>>>>

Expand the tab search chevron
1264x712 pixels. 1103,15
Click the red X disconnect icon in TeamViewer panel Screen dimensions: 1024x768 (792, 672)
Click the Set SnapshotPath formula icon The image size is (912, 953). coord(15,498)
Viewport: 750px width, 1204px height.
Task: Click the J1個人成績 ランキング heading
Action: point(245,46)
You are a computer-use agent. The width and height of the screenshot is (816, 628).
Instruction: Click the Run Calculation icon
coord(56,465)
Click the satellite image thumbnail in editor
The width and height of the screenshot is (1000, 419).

<<<<

Copy out every line above word for word, without changing anything.

Problem solution —
Expand the tab search chevron
1264x712 pixels. 1103,15
Click the red X disconnect icon in TeamViewer panel Screen dimensions: 1024x768 (792, 672)
Click the Set SnapshotPath formula icon The image size is (912, 953). coord(15,498)
Viewport: 750px width, 1204px height.
Task: Click the J1個人成績 ランキング heading
Action: point(245,46)
You are a computer-use agent. The width and height of the screenshot is (816, 628).
Instruction: Click the Run Calculation icon
coord(56,465)
Click the satellite image thumbnail in editor
The width and height of the screenshot is (1000, 419).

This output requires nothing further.